### [PROBLEM DETAILS]
Rewrite the items below, replacing "Barcelona" with "Madrid" and leaving everything else unchanged.

### [INPUT MATERIAL]

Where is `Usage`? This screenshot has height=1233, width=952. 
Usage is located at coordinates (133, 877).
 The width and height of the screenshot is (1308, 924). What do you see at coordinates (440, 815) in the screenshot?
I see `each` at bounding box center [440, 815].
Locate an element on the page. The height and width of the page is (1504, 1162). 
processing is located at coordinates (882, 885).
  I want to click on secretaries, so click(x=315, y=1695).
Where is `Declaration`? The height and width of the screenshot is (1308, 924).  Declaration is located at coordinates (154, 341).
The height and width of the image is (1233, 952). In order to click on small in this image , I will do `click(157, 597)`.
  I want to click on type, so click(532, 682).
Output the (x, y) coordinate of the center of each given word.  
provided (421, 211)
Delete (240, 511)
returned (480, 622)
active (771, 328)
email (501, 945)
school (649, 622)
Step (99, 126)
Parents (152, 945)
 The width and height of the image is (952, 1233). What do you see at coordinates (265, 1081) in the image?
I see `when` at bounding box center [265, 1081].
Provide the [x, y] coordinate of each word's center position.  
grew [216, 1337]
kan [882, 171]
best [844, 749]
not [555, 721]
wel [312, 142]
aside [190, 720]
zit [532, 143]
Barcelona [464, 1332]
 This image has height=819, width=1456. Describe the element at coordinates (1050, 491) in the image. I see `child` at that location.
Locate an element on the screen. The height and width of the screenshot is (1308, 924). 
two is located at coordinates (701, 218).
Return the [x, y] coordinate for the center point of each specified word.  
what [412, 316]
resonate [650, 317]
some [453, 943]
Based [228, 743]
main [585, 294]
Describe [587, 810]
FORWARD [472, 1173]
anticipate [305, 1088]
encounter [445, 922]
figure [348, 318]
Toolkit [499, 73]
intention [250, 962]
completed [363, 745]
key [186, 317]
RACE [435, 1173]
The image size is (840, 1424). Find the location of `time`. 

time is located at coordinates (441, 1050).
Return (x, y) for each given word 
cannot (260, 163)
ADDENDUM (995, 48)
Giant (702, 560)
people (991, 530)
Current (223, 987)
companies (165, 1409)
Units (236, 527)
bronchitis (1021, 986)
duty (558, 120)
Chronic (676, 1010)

### [RESPONSE]
Where is `Usage`? This screenshot has height=1233, width=952. 
Usage is located at coordinates (133, 877).
 The width and height of the screenshot is (1308, 924). What do you see at coordinates (440, 815) in the screenshot?
I see `each` at bounding box center [440, 815].
Locate an element on the page. The height and width of the page is (1504, 1162). 
processing is located at coordinates (882, 885).
  I want to click on secretaries, so click(x=315, y=1695).
Where is `Declaration`? The height and width of the screenshot is (1308, 924).  Declaration is located at coordinates (154, 341).
The height and width of the image is (1233, 952). In order to click on small in this image , I will do `click(157, 597)`.
  I want to click on type, so click(532, 682).
Output the (x, y) coordinate of the center of each given word.  
provided (421, 211)
Delete (240, 511)
returned (480, 622)
active (771, 328)
email (501, 945)
school (649, 622)
Step (99, 126)
Parents (152, 945)
 The width and height of the image is (952, 1233). What do you see at coordinates (265, 1081) in the image?
I see `when` at bounding box center [265, 1081].
Provide the [x, y] coordinate of each word's center position.  
grew [216, 1337]
kan [882, 171]
best [844, 749]
not [555, 721]
wel [312, 142]
aside [190, 720]
zit [532, 143]
Madrid [464, 1332]
 This image has height=819, width=1456. Describe the element at coordinates (1050, 491) in the image. I see `child` at that location.
Locate an element on the screen. The height and width of the screenshot is (1308, 924). 
two is located at coordinates (701, 218).
Return the [x, y] coordinate for the center point of each specified word.  
what [412, 316]
resonate [650, 317]
some [453, 943]
Based [228, 743]
main [585, 294]
Describe [587, 810]
FORWARD [472, 1173]
anticipate [305, 1088]
encounter [445, 922]
figure [348, 318]
Toolkit [499, 73]
intention [250, 962]
completed [363, 745]
key [186, 317]
RACE [435, 1173]
The image size is (840, 1424). Find the location of `time`. 

time is located at coordinates (441, 1050).
Return (x, y) for each given word 
cannot (260, 163)
ADDENDUM (995, 48)
Giant (702, 560)
people (991, 530)
Current (223, 987)
companies (165, 1409)
Units (236, 527)
bronchitis (1021, 986)
duty (558, 120)
Chronic (676, 1010)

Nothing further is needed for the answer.